_About this task_:
Leaving out all pictures, write out word for word the lines from the one containing "Task: Click the 0821 time marker" to the end of the data below.

_Material shown_:
----
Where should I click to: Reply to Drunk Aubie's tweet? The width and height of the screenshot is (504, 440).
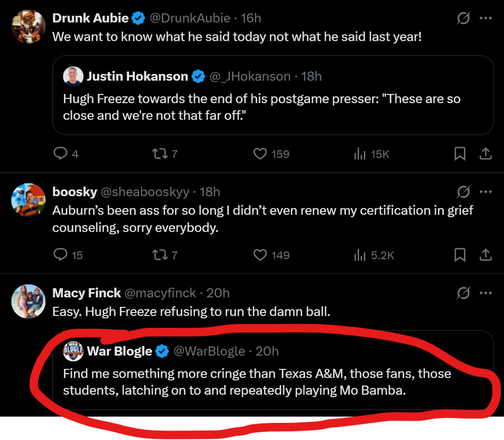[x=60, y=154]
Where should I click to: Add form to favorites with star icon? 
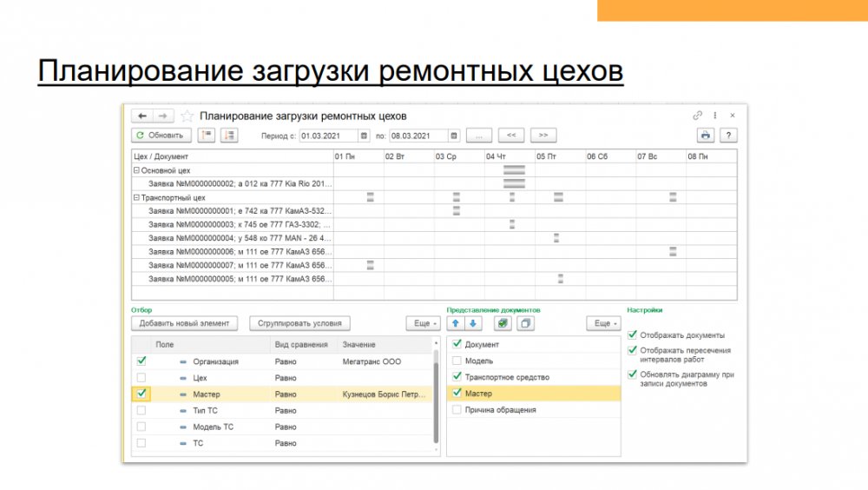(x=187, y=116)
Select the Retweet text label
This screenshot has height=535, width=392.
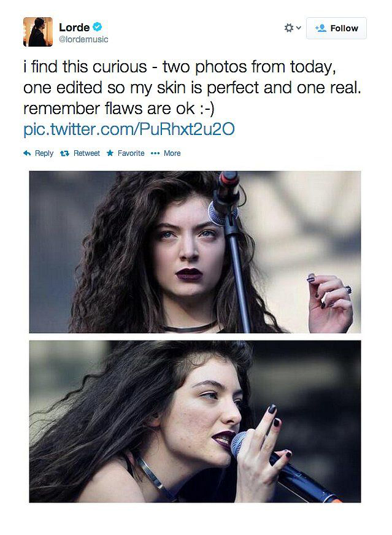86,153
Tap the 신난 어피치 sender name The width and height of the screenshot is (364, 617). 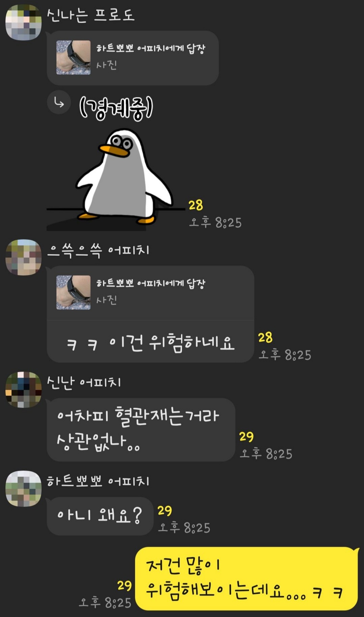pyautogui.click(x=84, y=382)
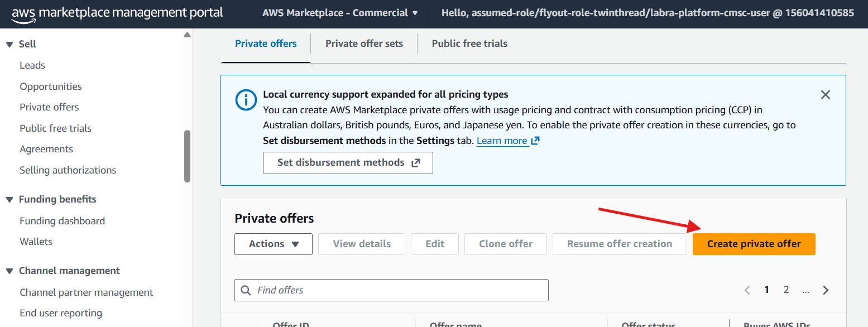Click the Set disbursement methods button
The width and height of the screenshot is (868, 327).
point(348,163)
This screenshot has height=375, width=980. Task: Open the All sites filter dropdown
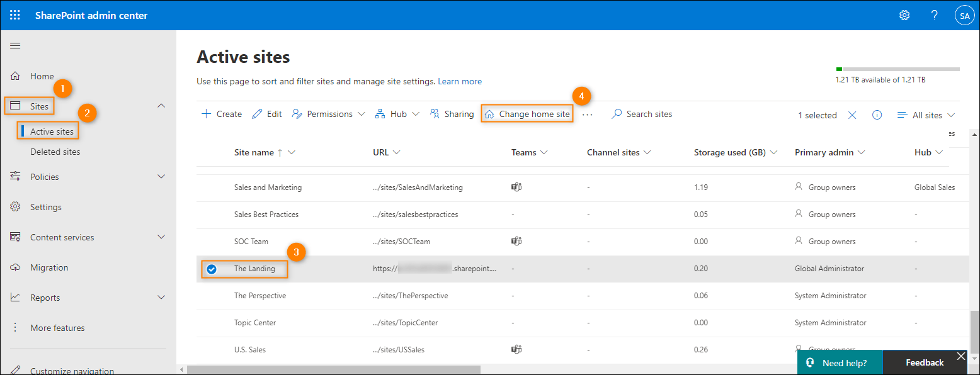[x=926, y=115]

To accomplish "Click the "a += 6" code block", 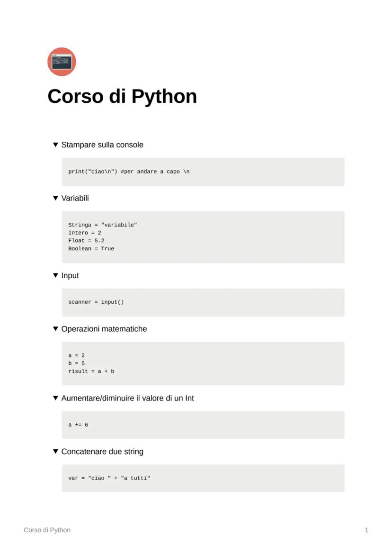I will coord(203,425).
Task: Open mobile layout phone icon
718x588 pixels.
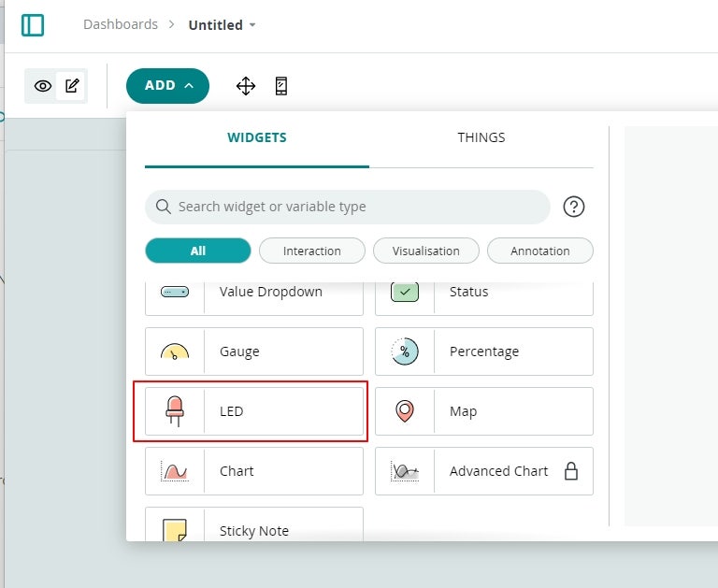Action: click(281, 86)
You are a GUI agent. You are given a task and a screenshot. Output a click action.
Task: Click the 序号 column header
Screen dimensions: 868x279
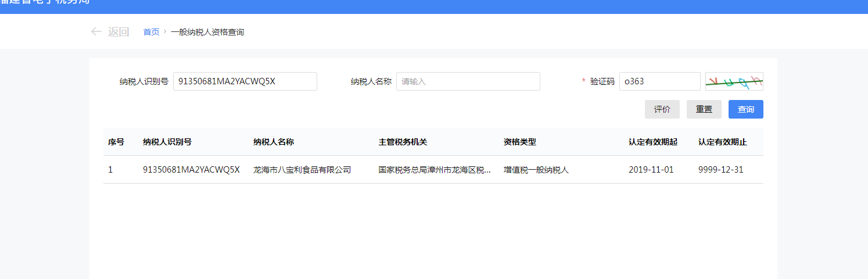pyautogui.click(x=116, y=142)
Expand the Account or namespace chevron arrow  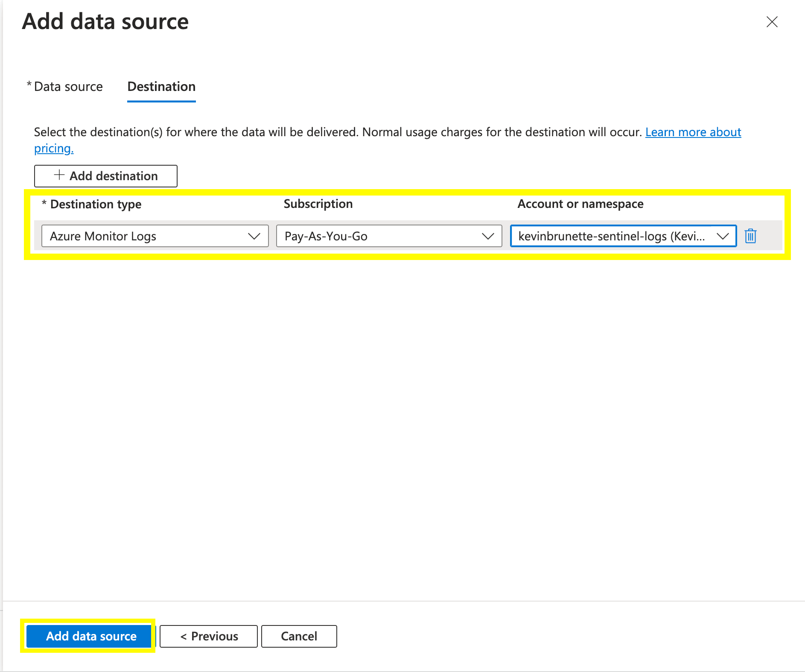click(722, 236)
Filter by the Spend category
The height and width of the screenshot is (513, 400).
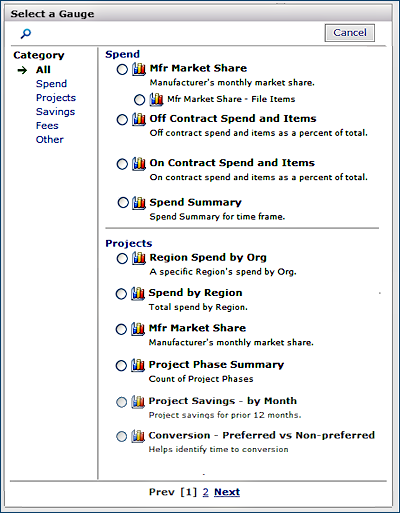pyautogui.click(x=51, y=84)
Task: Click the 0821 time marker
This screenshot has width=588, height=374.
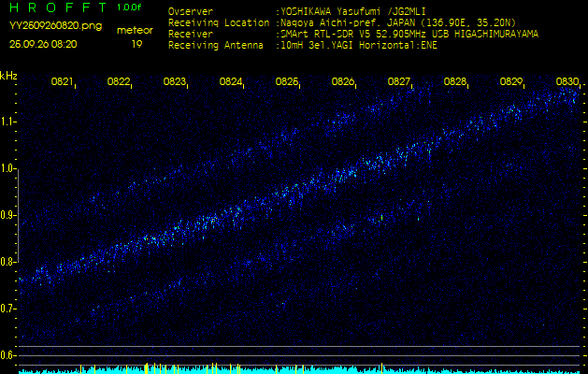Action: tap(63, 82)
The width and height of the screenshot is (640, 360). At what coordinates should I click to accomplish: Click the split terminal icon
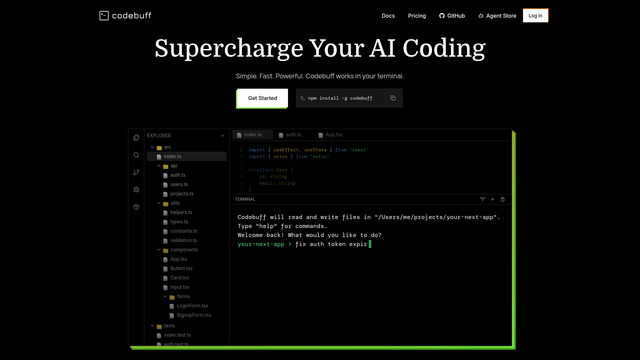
----
_Your solution_:
Task: Click the 0821 time marker
This screenshot has width=588, height=374.
Action: tap(63, 82)
The width and height of the screenshot is (640, 360). At what coordinates should I click to accomplish: Click the split terminal icon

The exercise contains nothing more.